The Heart Attack Grill is typical of the excess that is Las Vegas. Its high-calorie menu includes the 9,982-calorie, 3-pound Quadruple Bypass Burger. The restaurant’s waitresses dress as sexy nurses and “prescribe great-tasting high-calorie meals including the Double Bypass Burger, Flatliner Fries, Full Sugar Coke, Butterfat Shake, and no-filter cigarettes!” according to the website. Its slogan is “Taste worth dying for.”

Alleman, a 52-year-old security guard, was featured on the Heart Attack Grill clothing line and ate at the restaurant daily. He was known for devouring so many burgers chased down with cream-laden milkshakes with a dollop of butter on top that the restaurant nicknamed him “Patient John.”
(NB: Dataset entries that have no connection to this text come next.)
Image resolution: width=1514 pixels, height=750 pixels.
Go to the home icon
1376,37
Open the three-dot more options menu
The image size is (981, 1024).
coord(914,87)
The poor guy collapsed outside the eatery while waiting for the bus. It’s really not the way a person wants to be remembered, is it?

I’ve walked past the restaurant during trips to Vegas for security conferences, but I’ve never gone in. As someone with a history of binge eating and overall food addiction, that would be unwise. But then excess is everywhere you go in that town, which is why I hate the place.
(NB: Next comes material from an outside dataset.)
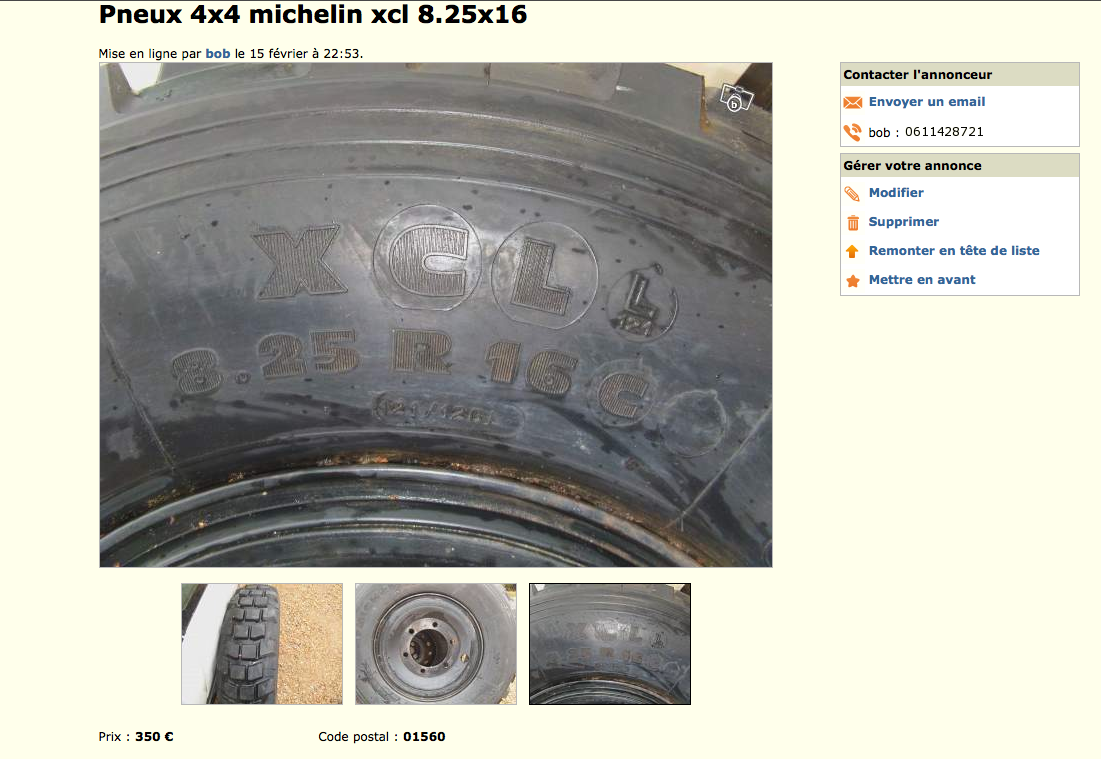Click the camera watermark icon on photo
The height and width of the screenshot is (759, 1101).
coord(737,98)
Need help with your relationship with food? Visit our Eating Disorders Resources page.

It would be easy to get on my soapbox and decry restaurants like this as an evil that preys on people like me, but I know that’s just not true. As I’ve said about McDonald’s, once my favorite binging hole, the problem isn’t the establishment. Healthy-minded people can eat there once in a while and balance it with a healthy lifestyle the rest of the time. The Heart Attack Grill is no different.

If someone can enjoy infrequent moments of total excess without letting those moments control and consume them, good for them. I envy them, because a disconnected wire in my brain prevents me from living that way.

It appears Alleman had the same problem. I’m glad it wasn’t me this time.